== TEXT SECTION ==
Skip to content
schmiddy edited this page Oct 16, 2012 · 3 revisions

pg_reorg -- Reorganize tables in a PostgreSQL database without holding locks.

Synopsis

pg_reorg [OPTIONS]

The following options can be specified in OPTIONS. See also "Options" for details.

Reorg Options

  • -o [--order-by] columns [,...]
  • -n [--no-order]
  • -t [--table] table
  • -T [--wait-timeout] seconds
  • -Z [--no-analyze]

Connection Options

  • -a, --all : reorganize all databases
  • -d, --dbname=DBNAME : database to connect
  • -h, --host=HOSTNAME : database server host or socket directory
  • -p, --port=PORT : database server port
  • -U, --username=USERNAME : user name to connect as
  • -w, --no-password : never prompt for password
  • -W, --password : force password prompt

Generic Options

  • -e, --echo : echo queries
  • -E, --elevel=LEVEL : set output message level
  • --help : show the help, then exit
  • --version : output version information, then exit

Description

pg_reorg is an utility program to reorganize tables in PostgreSQL databases. Unlike clusterdb, it doesn't block concurrent DML (i.e. SELECTs or UPDATEs) of the table while it is being compacted. You can choose one of the following methods to reorganize.

  • Online CLUSTER (ordered by cluster index)
  • Ordered by specified columns
  • Online VACUUM FULL (packing rows only)

NOTE:

  • Only superusers can use the utility.
  • Target table must have PRIMARY KEY.

Examples

The following invocation performs an online CLUSTER of all tables in the test database.

$ pg_reorg test

The following invocation performs an online VACUUM FULL of table foo in the test database.

$ pg_reorg --no-order --table foo -d test

Options

pg_reorg has the following command line options:

Reorg Options

Options to order rows. Only one such option may be specified. If not specified, pg_reorg performs an online CLUSTER using the table's declared CLUSTER ON index. Also, options to specify target tables or databases.

-n
--no-order
Perform online VACUUM FULL.
-o columns [,...]
--order-by=columns [,...]
Perform online CLUSTER ordered by specified columns.
-t table
--table=table
Reorganize the specified table only. If you don't specify this option, all tables in the specified databases are reorganized.
-T seconds
--wait-timeout=seconds
pg_reorg needs to take an exclusive lock at the end of the reorganization. This setting controls how many seconds it will wait to acquire this lock. If the lock cannot be taken even after this duration, pg_reorg resorts to canceling conflicting queries using pg_cancel_backend(). On Postgres versions 8.4 or newer, pg_reorg forcibly kills any remaining conflicted backends using pg_terminate_backend() after twice this timeout passed. The default is 60 seconds.
===
## WORK INSTRUCTIONS
(1) Rewrite the pg_reorg page from "Description" up to and including "methods to reorganize.", putting "reorganized" in place of "compacted".
(2) According to the pg_reorg page, what is the default value of the wait timeout?
== DATASET ROWS ==
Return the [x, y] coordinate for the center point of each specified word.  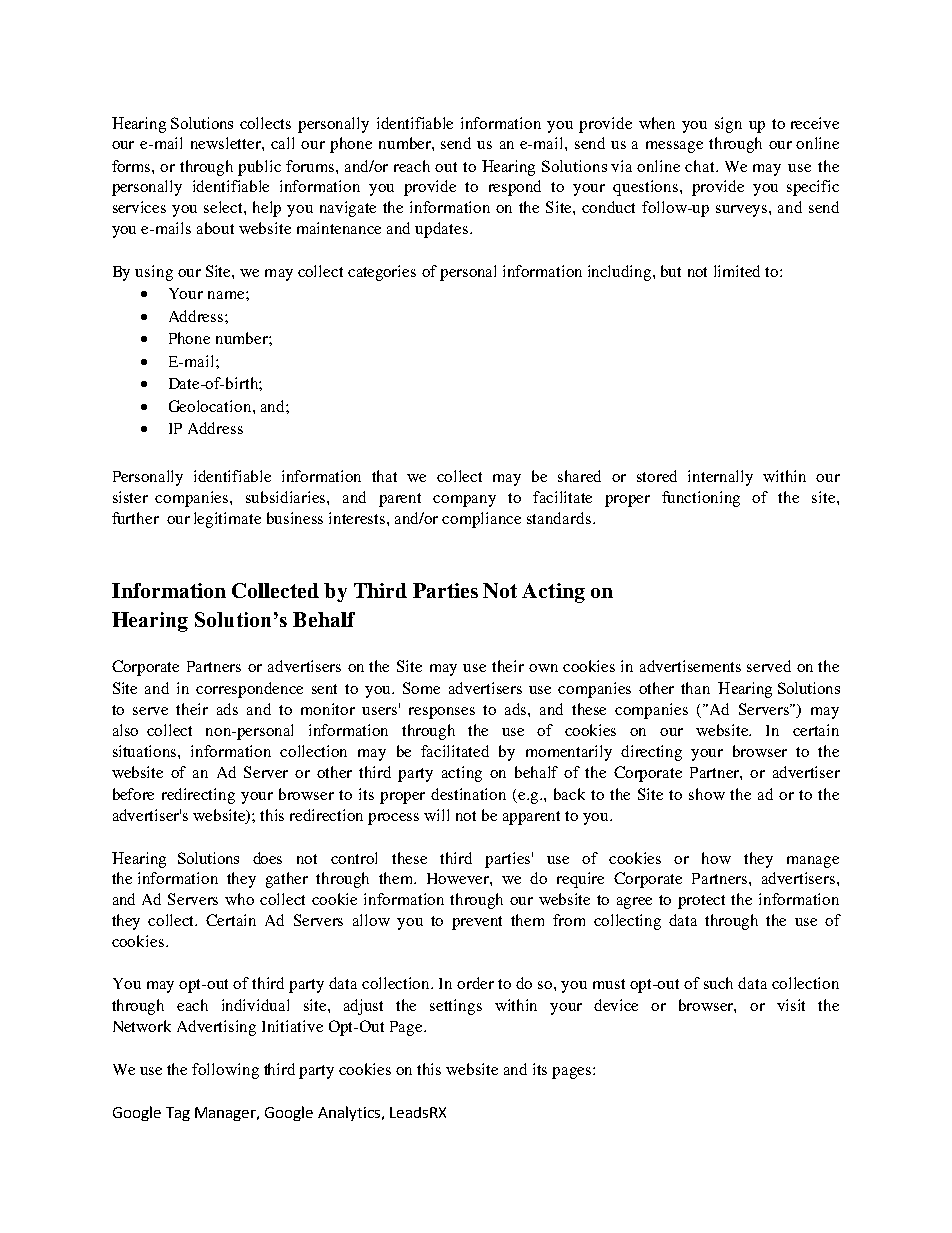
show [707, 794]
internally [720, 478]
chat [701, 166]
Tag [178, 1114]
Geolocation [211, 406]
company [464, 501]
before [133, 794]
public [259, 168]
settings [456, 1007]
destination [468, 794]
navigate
===
## ANSWERS TO THE PROBLEMS
(1)
Description

pg_reorg is an utility program to reorganize tables in PostgreSQL databases. Unlike clusterdb, it doesn't block concurrent DML (i.e. SELECTs or UPDATEs) of the table while it is being reorganized. You can choose one of the following methods to reorganize.

(2) 60 seconds.